# Records shown:

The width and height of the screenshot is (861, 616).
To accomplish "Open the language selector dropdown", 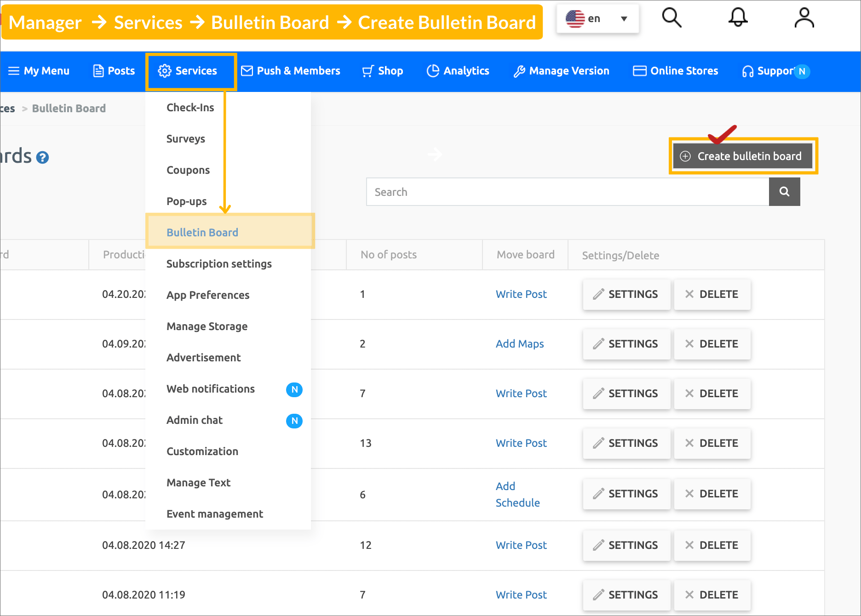I will [x=597, y=19].
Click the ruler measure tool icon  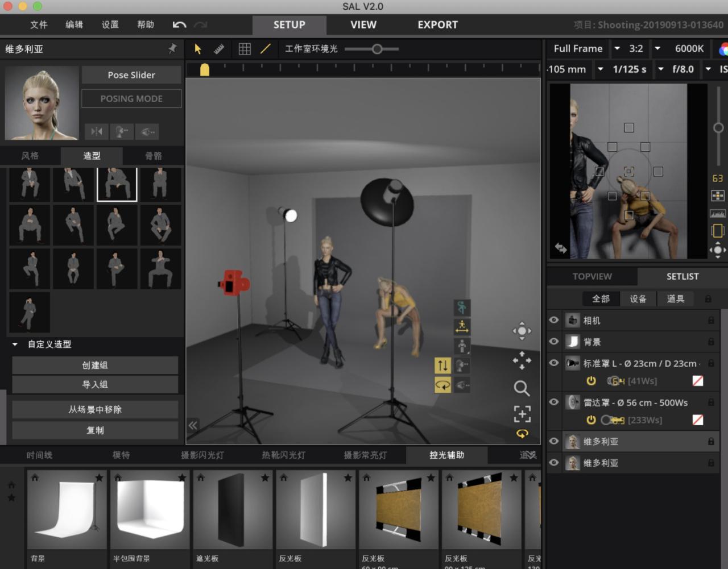[x=219, y=49]
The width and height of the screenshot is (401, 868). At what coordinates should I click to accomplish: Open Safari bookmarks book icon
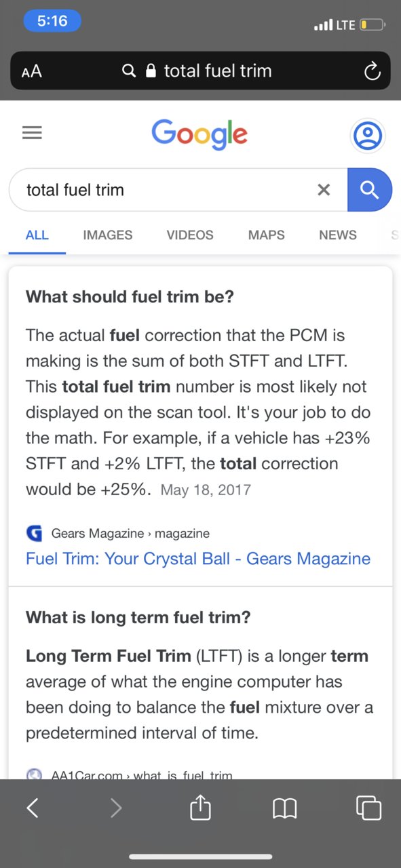[284, 808]
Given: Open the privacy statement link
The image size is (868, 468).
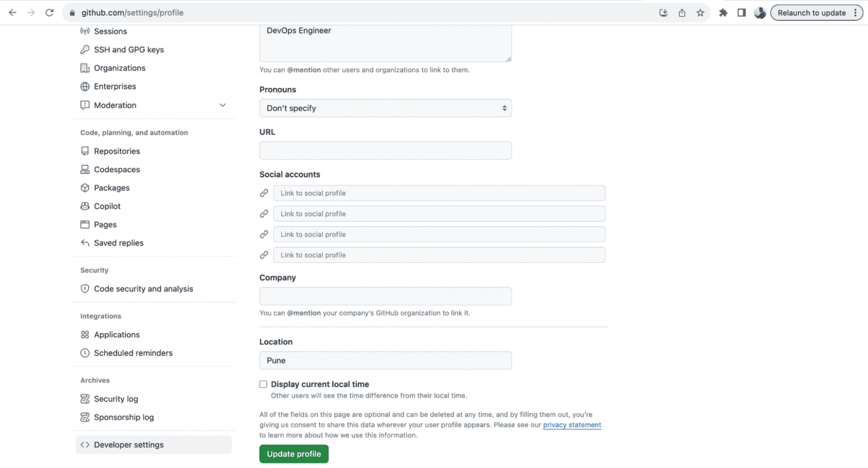Looking at the screenshot, I should tap(571, 425).
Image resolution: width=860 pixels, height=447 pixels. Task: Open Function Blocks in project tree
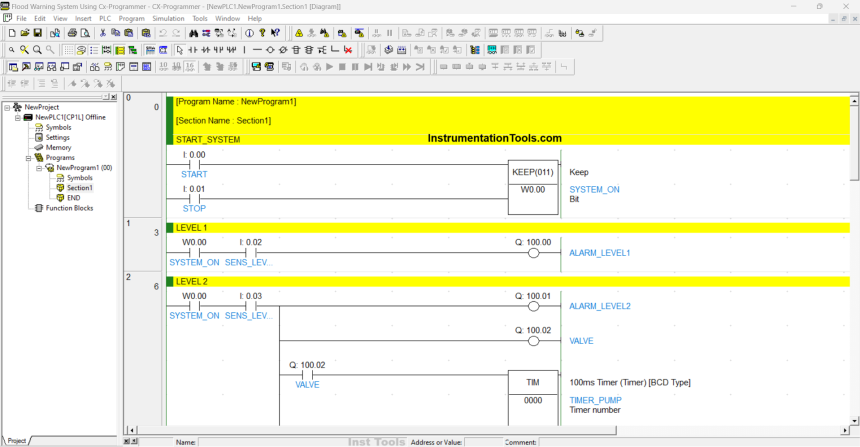click(x=69, y=208)
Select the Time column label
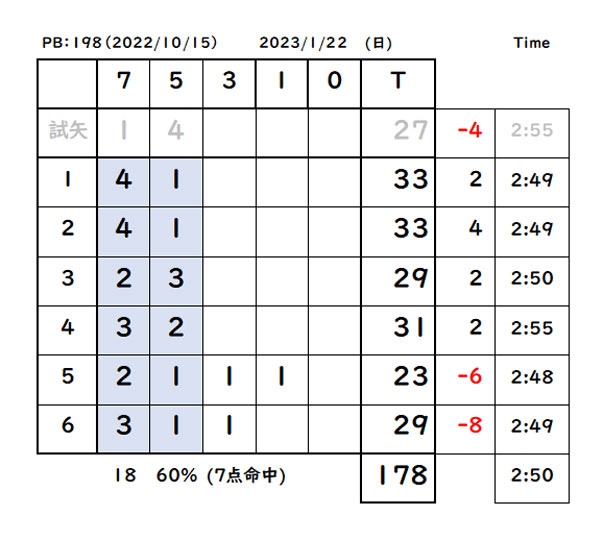Viewport: 603px width, 540px height. point(531,42)
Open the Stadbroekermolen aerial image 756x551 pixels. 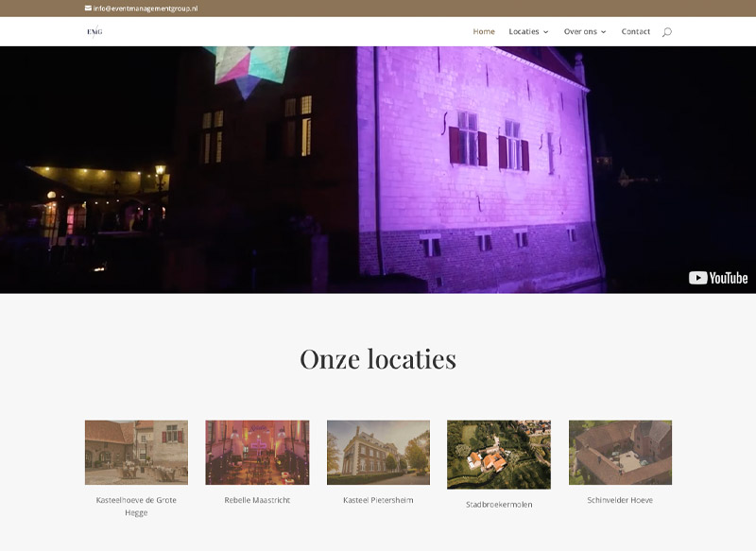coord(499,455)
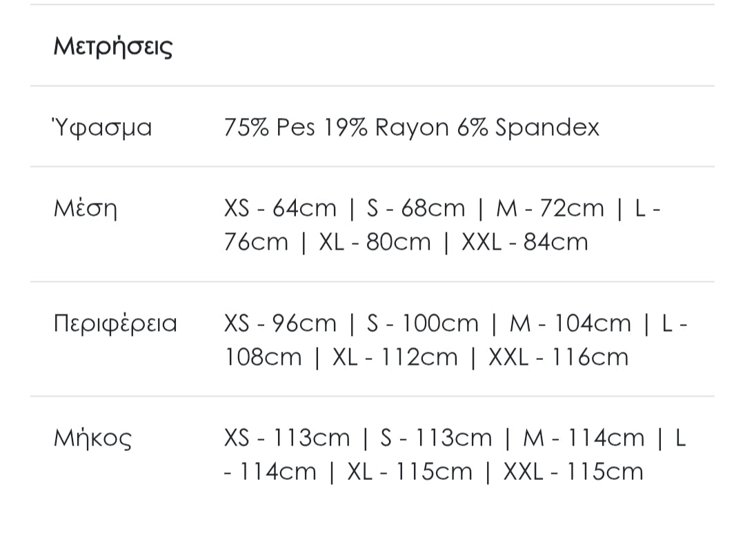The image size is (745, 560).
Task: Click the XL - 115cm length entry
Action: point(409,472)
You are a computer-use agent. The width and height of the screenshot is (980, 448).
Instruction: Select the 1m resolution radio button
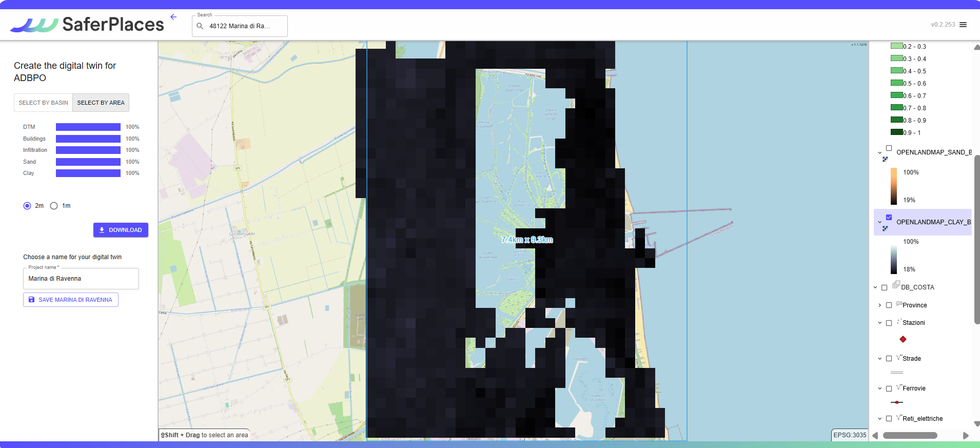[54, 206]
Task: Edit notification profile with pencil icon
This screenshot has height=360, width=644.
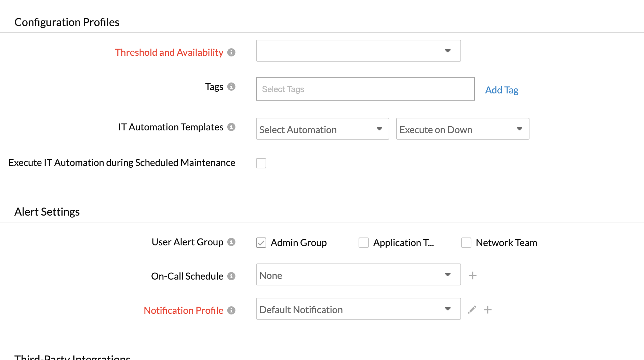Action: pos(472,310)
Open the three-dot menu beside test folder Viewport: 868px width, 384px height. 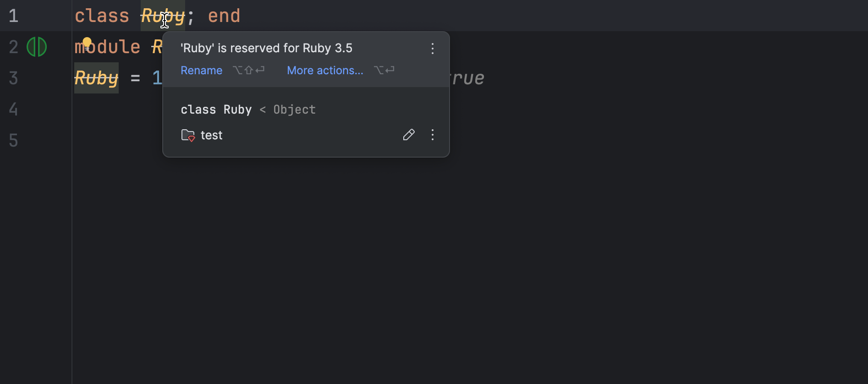433,135
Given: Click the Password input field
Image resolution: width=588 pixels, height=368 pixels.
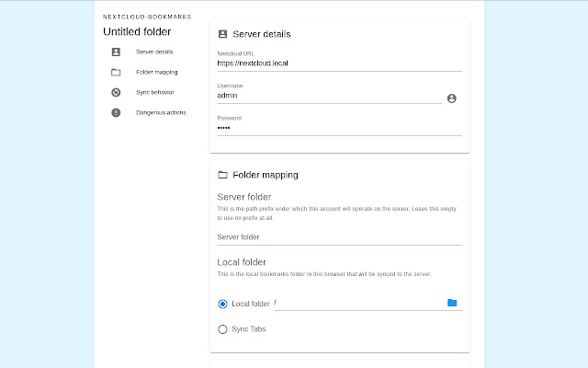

# Exercise requirements:
Each line of the material that has the word "Given" belongs in the answer.

# Answer to this problem:
Given: Open the privacy statement link
Given: Click the Password input field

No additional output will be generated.